__Written instruction__: Arrange every line of the items below into a Markdown table with the columns "No." and "Item line", numbering each row and omitting blank lines.

__Extracted information__:
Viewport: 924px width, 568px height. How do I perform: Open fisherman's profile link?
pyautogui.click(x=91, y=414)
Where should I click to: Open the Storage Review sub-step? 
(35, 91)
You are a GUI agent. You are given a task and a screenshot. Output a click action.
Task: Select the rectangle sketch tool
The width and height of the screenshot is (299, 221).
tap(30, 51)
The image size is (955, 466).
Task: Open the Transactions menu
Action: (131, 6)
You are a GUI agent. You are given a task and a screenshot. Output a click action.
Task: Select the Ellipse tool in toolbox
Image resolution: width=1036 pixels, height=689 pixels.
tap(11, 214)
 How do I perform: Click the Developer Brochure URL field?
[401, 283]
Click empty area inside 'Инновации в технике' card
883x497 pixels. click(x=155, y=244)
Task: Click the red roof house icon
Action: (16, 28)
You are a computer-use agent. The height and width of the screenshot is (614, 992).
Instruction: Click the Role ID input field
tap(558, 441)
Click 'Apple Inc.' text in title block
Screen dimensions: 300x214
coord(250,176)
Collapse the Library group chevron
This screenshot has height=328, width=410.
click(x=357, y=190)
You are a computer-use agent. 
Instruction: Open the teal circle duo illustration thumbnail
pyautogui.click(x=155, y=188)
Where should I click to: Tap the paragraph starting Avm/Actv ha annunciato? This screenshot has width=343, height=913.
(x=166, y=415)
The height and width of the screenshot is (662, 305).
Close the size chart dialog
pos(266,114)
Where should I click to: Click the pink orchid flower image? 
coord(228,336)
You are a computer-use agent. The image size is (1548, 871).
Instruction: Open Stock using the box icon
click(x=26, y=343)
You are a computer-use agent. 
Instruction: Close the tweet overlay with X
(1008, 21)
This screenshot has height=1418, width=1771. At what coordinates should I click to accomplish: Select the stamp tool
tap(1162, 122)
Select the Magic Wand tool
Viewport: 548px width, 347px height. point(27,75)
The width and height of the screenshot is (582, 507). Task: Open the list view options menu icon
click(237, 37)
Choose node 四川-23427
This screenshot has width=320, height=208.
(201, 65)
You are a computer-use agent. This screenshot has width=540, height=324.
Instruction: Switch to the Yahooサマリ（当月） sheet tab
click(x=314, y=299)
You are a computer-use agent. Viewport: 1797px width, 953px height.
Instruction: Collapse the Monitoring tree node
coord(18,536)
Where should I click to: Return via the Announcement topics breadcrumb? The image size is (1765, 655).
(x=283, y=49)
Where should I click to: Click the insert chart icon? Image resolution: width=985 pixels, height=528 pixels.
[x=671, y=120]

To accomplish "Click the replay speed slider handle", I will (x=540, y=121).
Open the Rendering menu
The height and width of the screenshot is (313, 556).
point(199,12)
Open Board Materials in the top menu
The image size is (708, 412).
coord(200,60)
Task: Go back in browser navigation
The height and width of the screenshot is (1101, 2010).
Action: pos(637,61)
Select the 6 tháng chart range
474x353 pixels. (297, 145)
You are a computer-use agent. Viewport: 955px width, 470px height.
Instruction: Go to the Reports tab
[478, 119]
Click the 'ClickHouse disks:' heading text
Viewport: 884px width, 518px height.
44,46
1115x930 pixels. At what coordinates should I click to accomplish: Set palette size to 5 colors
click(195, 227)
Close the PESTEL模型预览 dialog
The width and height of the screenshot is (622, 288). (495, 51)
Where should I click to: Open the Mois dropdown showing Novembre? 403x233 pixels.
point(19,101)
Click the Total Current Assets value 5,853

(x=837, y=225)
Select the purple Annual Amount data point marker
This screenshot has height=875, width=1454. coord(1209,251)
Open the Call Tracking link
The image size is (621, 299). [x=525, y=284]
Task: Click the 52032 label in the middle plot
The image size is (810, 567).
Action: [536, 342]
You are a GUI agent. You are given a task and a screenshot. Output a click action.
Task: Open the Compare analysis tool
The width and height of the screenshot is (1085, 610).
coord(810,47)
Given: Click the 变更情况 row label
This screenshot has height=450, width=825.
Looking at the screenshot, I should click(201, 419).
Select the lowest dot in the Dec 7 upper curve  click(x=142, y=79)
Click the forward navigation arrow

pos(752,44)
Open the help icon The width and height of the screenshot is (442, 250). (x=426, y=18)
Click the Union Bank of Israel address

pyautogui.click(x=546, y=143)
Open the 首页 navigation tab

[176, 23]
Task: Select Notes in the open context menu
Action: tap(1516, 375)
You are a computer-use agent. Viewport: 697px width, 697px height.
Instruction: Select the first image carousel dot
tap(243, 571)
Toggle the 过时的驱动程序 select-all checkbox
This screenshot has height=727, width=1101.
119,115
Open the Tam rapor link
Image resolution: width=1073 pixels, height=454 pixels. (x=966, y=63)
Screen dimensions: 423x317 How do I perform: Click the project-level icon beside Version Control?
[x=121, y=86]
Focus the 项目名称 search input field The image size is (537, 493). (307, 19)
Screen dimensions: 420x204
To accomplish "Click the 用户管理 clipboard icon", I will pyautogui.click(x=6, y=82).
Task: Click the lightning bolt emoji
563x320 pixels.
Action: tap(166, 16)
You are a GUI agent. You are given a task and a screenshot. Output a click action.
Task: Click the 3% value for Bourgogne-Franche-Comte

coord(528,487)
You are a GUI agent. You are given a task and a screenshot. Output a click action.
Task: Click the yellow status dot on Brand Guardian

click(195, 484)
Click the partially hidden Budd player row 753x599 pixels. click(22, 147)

__Answer for the task__:
| No. | Item line |
|---|---|
| 1 | Viewport: 924px width, 568px height. How do I perform: Open fisherman's profile link? |
| 2 | pyautogui.click(x=91, y=414) |
| 3 | Where should I click to: Open the Storage Review sub-step?  |
| 4 | (35, 91) |
| 5 | You are a GUI agent. You are given a task and a screenshot. Output a click action. |
| 6 | Task: Select the rectangle sketch tool |
| 7 | The width and height of the screenshot is (299, 221). |
| 8 | tap(30, 51) |
| 9 | The image size is (955, 466). |
| 10 | Task: Open the Transactions menu |
| 11 | Action: (131, 6) |
| 12 | You are a GUI agent. You are given a task and a screenshot. Output a click action. |
| 13 | Task: Select the Ellipse tool in toolbox |
| 14 | Image resolution: width=1036 pixels, height=689 pixels. |
| 15 | tap(11, 214) |
| 16 |  How do I perform: Click the Developer Brochure URL field? |
| 17 | [401, 283] |
| 18 | Click empty area inside 'Инновации в технике' card |
| 19 | 883x497 pixels. click(x=155, y=244) |
| 20 | Task: Click the red roof house icon |
| 21 | Action: (16, 28) |
| 22 | You are a computer-use agent. The height and width of the screenshot is (614, 992). |
| 23 | Instruction: Click the Role ID input field |
| 24 | tap(558, 441) |
| 25 | Click 'Apple Inc.' text in title block |
| 26 | Screen dimensions: 300x214 |
| 27 | coord(250,176) |
| 28 | Collapse the Library group chevron |
| 29 | This screenshot has height=328, width=410. |
| 30 | click(x=357, y=190) |
| 31 | You are a computer-use agent.  |
| 32 | Instruction: Open the teal circle duo illustration thumbnail |
| 33 | pyautogui.click(x=155, y=188) |
| 34 | Where should I click to: Tap the paragraph starting Avm/Actv ha annunciato? This screenshot has width=343, height=913. |
| 35 | (x=166, y=415) |
| 36 | The height and width of the screenshot is (662, 305). |
| 37 | Close the size chart dialog |
| 38 | pos(266,114) |
| 39 | Where should I click to: Click the pink orchid flower image?  |
| 40 | coord(228,336) |
| 41 | You are a computer-use agent. The image size is (1548, 871). |
| 42 | Instruction: Open Stock using the box icon |
| 43 | click(x=26, y=343) |
| 44 | You are a computer-use agent.  |
| 45 | Instruction: Close the tweet overlay with X |
| 46 | (1008, 21) |
| 47 | This screenshot has height=1418, width=1771. At what coordinates should I click to accomplish: Select the stamp tool |
| 48 | tap(1162, 122) |
| 49 | Select the Magic Wand tool |
| 50 | Viewport: 548px width, 347px height. point(27,75) |
| 51 | The width and height of the screenshot is (582, 507). Task: Open the list view options menu icon |
| 52 | click(237, 37) |
| 53 | Choose node 四川-23427 |
| 54 | This screenshot has width=320, height=208. |
| 55 | (201, 65) |
| 56 | You are a computer-use agent. This screenshot has width=540, height=324. |
| 57 | Instruction: Switch to the Yahooサマリ（当月） sheet tab |
| 58 | click(x=314, y=299) |
| 59 | You are a computer-use agent. Viewport: 1797px width, 953px height. |
| 60 | Instruction: Collapse the Monitoring tree node |
| 61 | coord(18,536) |
| 62 | Where should I click to: Return via the Announcement topics breadcrumb? The image size is (1765, 655). |
| 63 | (x=283, y=49) |
| 64 | Where should I click to: Click the insert chart icon? Image resolution: width=985 pixels, height=528 pixels. |
| 65 | [x=671, y=120] |
| 66 | To accomplish "Click the replay speed slider handle", I will (x=540, y=121). |
| 67 | Open the Rendering menu |
| 68 | The height and width of the screenshot is (313, 556). |
| 69 | point(199,12) |
| 70 | Open Board Materials in the top menu |
| 71 | The image size is (708, 412). |
| 72 | coord(200,60) |
| 73 | Task: Go back in browser navigation |
| 74 | The height and width of the screenshot is (1101, 2010). |
| 75 | Action: pos(637,61) |
| 76 | Select the 6 tháng chart range |
| 77 | 474x353 pixels. (297, 145) |
| 78 | You are a computer-use agent. Viewport: 955px width, 470px height. |
| 79 | Instruction: Go to the Reports tab |
| 80 | [478, 119] |
| 81 | Click the 'ClickHouse disks:' heading text |
| 82 | Viewport: 884px width, 518px height. |
| 83 | 44,46 |
| 84 | 1115x930 pixels. At what coordinates should I click to accomplish: Set palette size to 5 colors |
| 85 | click(195, 227) |
| 86 | Close the PESTEL模型预览 dialog |
| 87 | The width and height of the screenshot is (622, 288). (495, 51) |
| 88 | Where should I click to: Open the Mois dropdown showing Novembre? 403x233 pixels. |
| 89 | point(19,101) |
| 90 | Click the Total Current Assets value 5,853 |
| 91 | (x=837, y=225) |
| 92 | Select the purple Annual Amount data point marker |
| 93 | This screenshot has height=875, width=1454. coord(1209,251) |
| 94 | Open the Call Tracking link |
| 95 | The image size is (621, 299). [x=525, y=284] |
| 96 | Task: Click the 52032 label in the middle plot |
| 97 | The image size is (810, 567). |
| 98 | Action: [536, 342] |
| 99 | You are a GUI agent. You are given a task and a screenshot. Output a click action. |
| 100 | Task: Open the Compare analysis tool |
| 101 | The width and height of the screenshot is (1085, 610). |
| 102 | coord(810,47) |
| 103 | Given: Click the 变更情况 row label |
| 104 | This screenshot has height=450, width=825. |
| 105 | Looking at the screenshot, I should click(201, 419). |
| 106 | Select the lowest dot in the Dec 7 upper curve  click(x=142, y=79) |
| 107 | Click the forward navigation arrow |
| 108 | pos(752,44) |
| 109 | Open the help icon The width and height of the screenshot is (442, 250). (x=426, y=18) |
| 110 | Click the Union Bank of Israel address |
| 111 | pyautogui.click(x=546, y=143) |
| 112 | Open the 首页 navigation tab |
| 113 | [176, 23] |
| 114 | Task: Select Notes in the open context menu |
| 115 | Action: tap(1516, 375) |
| 116 | You are a computer-use agent. Viewport: 697px width, 697px height. |
| 117 | Instruction: Select the first image carousel dot |
| 118 | tap(243, 571) |
| 119 | Toggle the 过时的驱动程序 select-all checkbox |
| 120 | This screenshot has height=727, width=1101. |
| 121 | 119,115 |
| 122 | Open the Tam rapor link |
| 123 | Image resolution: width=1073 pixels, height=454 pixels. (x=966, y=63) |
| 124 | Screen dimensions: 423x317 How do I perform: Click the project-level icon beside Version Control? |
| 125 | [x=121, y=86] |
| 126 | Focus the 项目名称 search input field The image size is (537, 493). (307, 19) |
| 127 | Screen dimensions: 420x204 |
| 128 | To accomplish "Click the 用户管理 clipboard icon", I will pyautogui.click(x=6, y=82). |
| 129 | Task: Click the lightning bolt emoji |
| 130 | 563x320 pixels. |
| 131 | Action: tap(166, 16) |
| 132 | You are a GUI agent. You are given a task and a screenshot. Output a click action. |
| 133 | Task: Click the 3% value for Bourgogne-Franche-Comte |
| 134 | coord(528,487) |
| 135 | You are a GUI agent. You are given a task and a screenshot. Output a click action. |
| 136 | Task: Click the yellow status dot on Brand Guardian |
| 137 | click(195, 484) |
| 138 | Click the partially hidden Budd player row 753x599 pixels. click(22, 147) |